A missing or misplaced apostrophe can be a source of irritation to the grammatically astute. But can you really spot an “incorrect” apostrophe? It’s not always so easy as being conscious of possessive forms of speech.
I like to use Farmer’s Market because it’s a frequently cited example.
We use apostrophes when the noun is possessive, so the apostrophe is correct here. Farmer’s is a possessive noun. Isn’t it?
There is another type of noun, not often thought of consciously by many people, that can be confused with possessive nouns. It’s called an attributive noun. Attributives look and act a lot like possessives but, instead of referencing ownership or possession, they simply indicate that there is an association–something is attributed to something else.
So do the farmers actually own the market? Or is it a market for farmers? Or a market of farmers? Or a market by farmers?
Are you still so sure about that apostrophe?
As usual, you will have to consult a few references.
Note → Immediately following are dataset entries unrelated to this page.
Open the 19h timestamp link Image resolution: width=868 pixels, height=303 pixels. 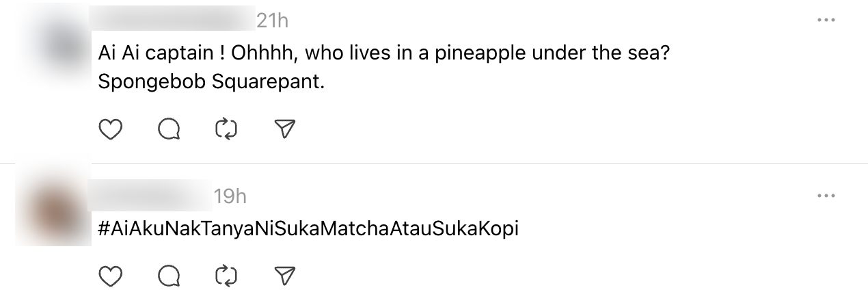[230, 197]
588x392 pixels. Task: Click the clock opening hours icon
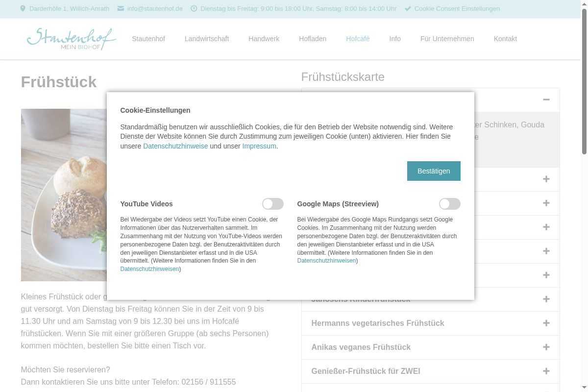click(x=194, y=9)
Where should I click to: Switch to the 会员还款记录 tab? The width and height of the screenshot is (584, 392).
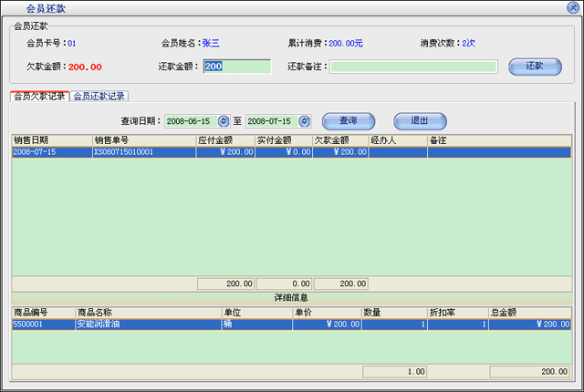point(99,96)
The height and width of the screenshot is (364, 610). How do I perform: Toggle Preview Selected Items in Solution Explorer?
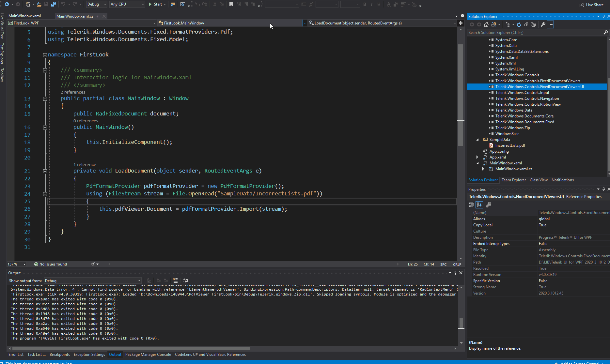(550, 24)
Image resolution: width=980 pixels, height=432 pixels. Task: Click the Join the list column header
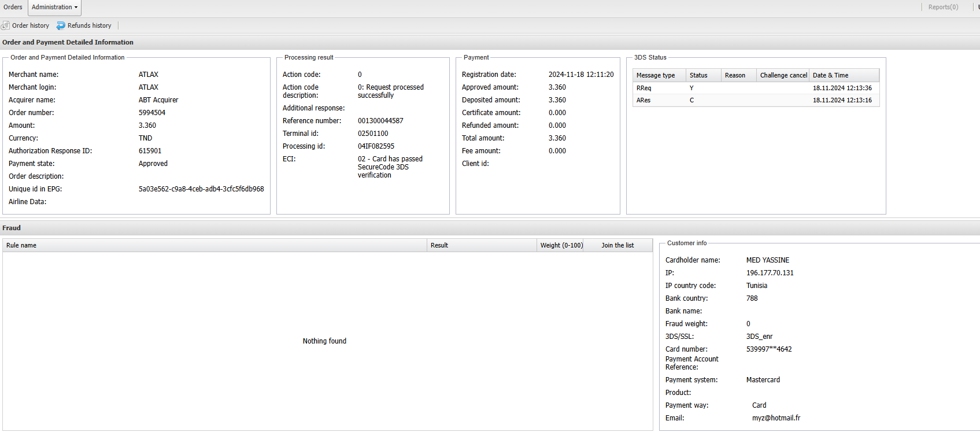point(617,246)
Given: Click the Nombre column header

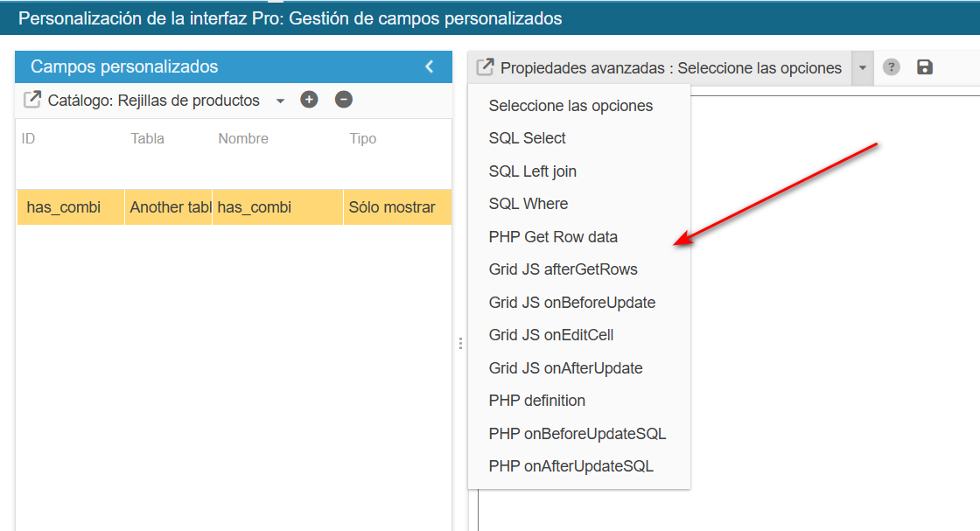Looking at the screenshot, I should pos(243,139).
If you live in the US, Merriam-Webster is probably where you will want to look. They list farmers market as a nonpossessive noun: “A market at which local farmers sell their agricultural products directly to customers.”
Done. So the apostrophe is incorrect. Get rid of it, and the noun phrase is correct.
Not so fast. Notice that MW also lists the variants: farmers’ market and farmer’s market.
All three are correct? You just have to pick one?
Remember to consider which style guide you are using. AP (often used in the media) does not include the apostrophe for attributive nouns (also known as descriptive nouns). So if you randomly decided to include the apostrophe based on MW, you would not be following the advice of the AP stylebook, so you could be considered wrong if that’s what your document required. See this article for such an interpretation of punctuation rules (it’s a helpful article if you are following AP style). However, if you were supposed to defer to the Chicago Manual of Style, you would have to look for descriptive nouns under genitive case (see 5.20). CMOS keeps the apostrophe for descriptive nouns (the example they give is summer’s day–does summer own the day or does it describe the day?). Therefore, if you were following CMOS–but didn’t include the apostrophe–you could be incorrect unless the noun was definitely not a possessive (see this article for additional discussion on these points).
Unless the apostrophe is decisively possessive, it’s difficult to accuse a writer of being “wrong’ without knowing the style guide.